Но вместо того, чтобы двинуть по старинному дубовому столу посреди комнаты, он схватил этим кулаком графин за горло и аккуратно наполнил стопку.
– За царя! – повторил он с тем же возмущением и выпил рюмку до дна, ещё больше шалея и утирая новые капли пота со лба.
– Не знаю, причем здесь монархизм, – рассудительно заметила хозяйка особняка, – но конечно я верю в его искренность и благочестие. Так уж Бог судил, что у нас с тобой настоящий святой в доме завёлся. Им наш дом освящается.
Дядя Мур зарычал и всё-таки ударил кулаком по столу, схватил подскочившую ложку и тут же с храпом всосал с неё горячий грибной бульон из лично им собранных грибов.
– И ты с ними заодно!
– Я ни с кем не заодно, – возразила супруга. – Я просто считаю его божьим одуванчиком. Ходит на службы, снег управляет, добрые вещи говорит.
– Этот мракобес?! – изумился дядя Мур ненаблюдательности своей жены. – Этот колдун?! Да он про тебя говорит, что ты нечистого на ноге качаешь! А? Что скажешь?
– Ещё как качаю, – не удивилась Анна Фёдоровна, глядя, как муж уплетает горячий обед. – Бывает, сяду, положу ногу на ногу и представляю, что у меня на кончике тапочка сидит маленький симпатичный чёртик. Качается, и пусть себе качается.
Дядя Мур остановился, медленно отложил ложку и, выпучивая глаза в сильных очках, потянулся к пульту телевизора, потом нахлобучил огромные наушники и вытащил из одного уха телескопическую антенну. И тут мумия с экрана откинулась на кресле в библиотечной обстановке, поправила оранжевую простыню и поведала, что монашеские правила запрещают употребление пищи после полудня: «Но иногда я чувствую себя голодным к вечеру, особенно после многочисленных встреч, и мне хочется съесть печенье», – вздыхала мумия. – «Тогда я спрашиваю себя: чего хочет Будда прямо сейчас – чтобы Далай-лама следовал правилам или чтобы в его сердце была радость? И ем печенье».
– Нанка! Давай ламу! – закричал Лимур, срывая наушники. – Ты слышишь?
В это время дворник Иван стоял у книжного магазина и смотрел на двух женщин в шубах, предлагавших прохожим какие-то журнальчики.
– Что вы им не скажете, чтобы они ушли, батюшка? – наконец спросила его студентка в шапке с помпоном и с желтым рюкзаком.
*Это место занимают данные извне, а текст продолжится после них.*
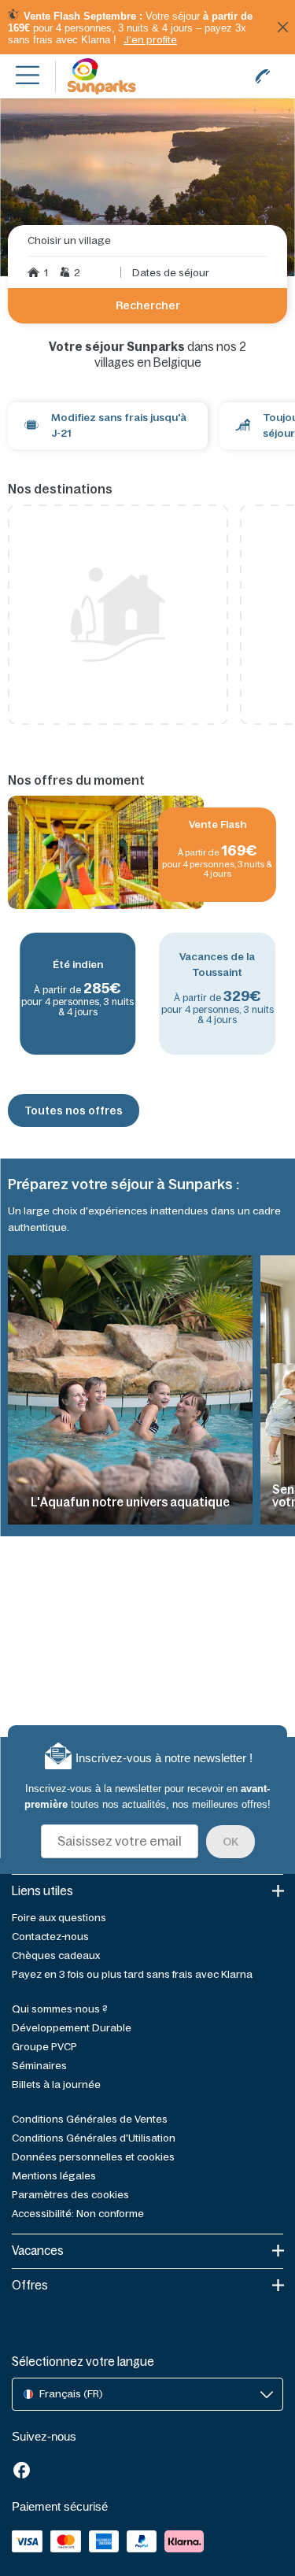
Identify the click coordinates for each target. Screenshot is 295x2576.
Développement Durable (71, 2028)
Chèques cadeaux (56, 1955)
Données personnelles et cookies (93, 2157)
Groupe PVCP (44, 2047)
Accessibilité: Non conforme (78, 2213)
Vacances (38, 2250)
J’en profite (150, 40)
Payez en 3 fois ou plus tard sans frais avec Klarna (132, 1974)
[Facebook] (21, 2471)
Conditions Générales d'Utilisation (93, 2138)
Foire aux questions (59, 1918)
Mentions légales (54, 2176)
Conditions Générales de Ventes (90, 2119)
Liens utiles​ (42, 1891)
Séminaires (39, 2066)
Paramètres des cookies (70, 2195)
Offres (30, 2285)
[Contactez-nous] (263, 76)
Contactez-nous (50, 1936)
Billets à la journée (56, 2084)
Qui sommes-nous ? (60, 2009)
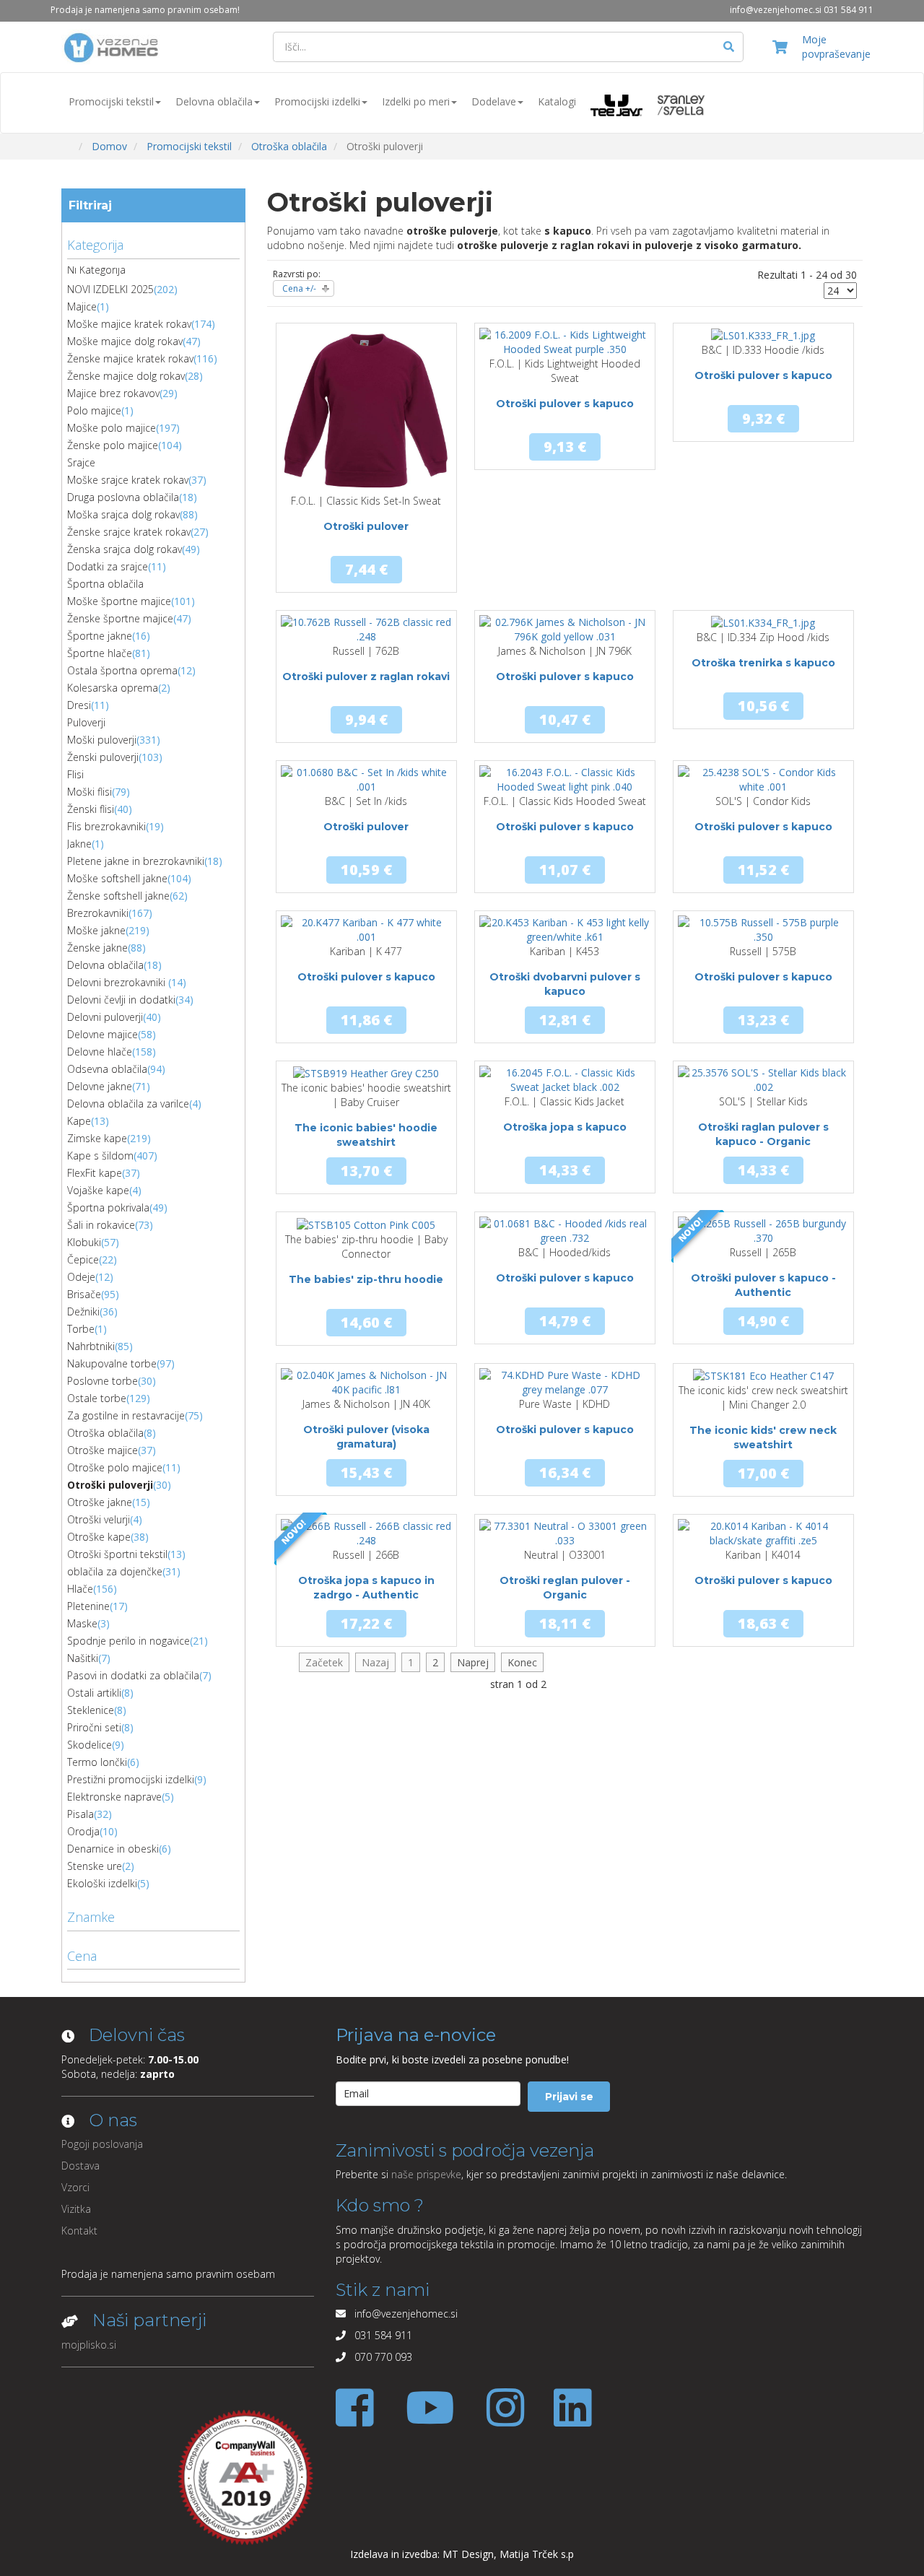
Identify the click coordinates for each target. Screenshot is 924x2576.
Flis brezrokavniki (106, 826)
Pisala (80, 1814)
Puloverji (86, 722)
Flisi (75, 774)
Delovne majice (102, 1034)
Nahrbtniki (91, 1346)
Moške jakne (96, 930)
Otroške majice (102, 1450)
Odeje (81, 1277)
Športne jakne (99, 636)
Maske (82, 1623)
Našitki (82, 1658)
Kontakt (79, 2230)
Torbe (81, 1329)
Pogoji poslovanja (102, 2144)
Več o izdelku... (366, 493)
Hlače (80, 1589)
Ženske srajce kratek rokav (129, 532)
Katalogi (557, 101)
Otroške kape (99, 1537)
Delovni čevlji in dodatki (121, 999)
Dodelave (493, 101)
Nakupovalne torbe (112, 1363)
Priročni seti (94, 1727)
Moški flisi (89, 792)
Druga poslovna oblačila (123, 497)
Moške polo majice (111, 428)
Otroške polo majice (114, 1467)
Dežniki (83, 1311)
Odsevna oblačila (107, 1069)
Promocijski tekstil (111, 101)
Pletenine (88, 1606)
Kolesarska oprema (112, 688)
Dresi (79, 705)
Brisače (84, 1294)
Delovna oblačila (214, 101)
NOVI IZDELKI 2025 (110, 289)
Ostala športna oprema (122, 670)
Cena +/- (299, 288)
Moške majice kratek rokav (129, 324)
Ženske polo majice (112, 445)
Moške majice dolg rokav (125, 341)
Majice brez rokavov (113, 393)
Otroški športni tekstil (117, 1554)
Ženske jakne (97, 947)
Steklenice (90, 1710)
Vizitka (76, 2209)
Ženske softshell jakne (118, 895)
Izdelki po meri (416, 101)
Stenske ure (94, 1866)
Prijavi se (569, 2096)
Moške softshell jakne (117, 878)
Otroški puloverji (110, 1485)
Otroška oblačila (105, 1433)
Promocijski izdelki (317, 101)
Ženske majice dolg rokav (126, 376)
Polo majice (94, 410)
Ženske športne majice (120, 618)
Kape (79, 1121)
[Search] (729, 47)
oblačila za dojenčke (114, 1571)
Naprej (473, 1662)
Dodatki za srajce (107, 566)
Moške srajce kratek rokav (127, 480)
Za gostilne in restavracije (126, 1415)
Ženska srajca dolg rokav (124, 549)
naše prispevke (426, 2174)
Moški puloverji (101, 740)
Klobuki (84, 1242)
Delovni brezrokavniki (117, 982)
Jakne (79, 843)
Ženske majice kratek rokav (130, 358)
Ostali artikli (94, 1693)
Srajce (81, 462)
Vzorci (75, 2187)
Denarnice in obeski (113, 1848)
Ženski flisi (90, 809)
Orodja (83, 1831)
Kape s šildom (100, 1155)
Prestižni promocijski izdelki (130, 1779)
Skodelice (89, 1745)
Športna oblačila (105, 584)
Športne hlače (99, 653)
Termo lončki (97, 1762)
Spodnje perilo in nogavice (128, 1641)
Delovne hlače (99, 1051)
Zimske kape (97, 1138)
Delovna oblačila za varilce (128, 1103)
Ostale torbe (96, 1398)
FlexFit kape (94, 1173)
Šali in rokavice (101, 1225)
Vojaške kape (98, 1190)
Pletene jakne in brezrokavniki (135, 861)
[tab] (153, 243)
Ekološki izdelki (102, 1883)
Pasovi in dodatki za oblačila (133, 1675)
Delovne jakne (99, 1086)
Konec (522, 1662)
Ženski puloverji (103, 757)
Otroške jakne (99, 1502)
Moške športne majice (119, 601)
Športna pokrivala (108, 1207)
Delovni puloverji (105, 1017)
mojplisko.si (88, 2344)
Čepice (83, 1259)
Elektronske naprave (114, 1796)
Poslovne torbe (102, 1381)
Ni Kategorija (96, 270)
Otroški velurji (98, 1519)
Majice (82, 306)
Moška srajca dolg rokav (123, 514)
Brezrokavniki (97, 913)
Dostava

– Которая церква над церквами мати? – сдвинул брови Иван.
– Православная, – сказала девушка с подмороженными щеками.
– Посюда, где полагается пуп земли? Краеугольный камень. А который у нас камень каменьям отец? – продолжал Иван. – Это камень – алатырь. А на нем зверь. Кой зверь всем зверям зверье? Носорожец.
– О сне моем мне расскажите, батюшка, – просила покоренная проповедью девушка.
– Искушаешь, звериха? – с этими словами старик дал ей поцеловать икону, болтавшуюся у него на груди и, колко, словно гвоздем перекрестив, побрел через снегопад дальше по людному проспекту Ленина.
На университетской остановке стояли волкам уподобляющиеся дворняги и чего-то ждали, как будто бы стрельнуть папироску. Иван подошёл и встал супротив. Достал кусок хлеба из кармана, протянул вожаку, тот понюхал, ласково моргнул и отошёл к своим.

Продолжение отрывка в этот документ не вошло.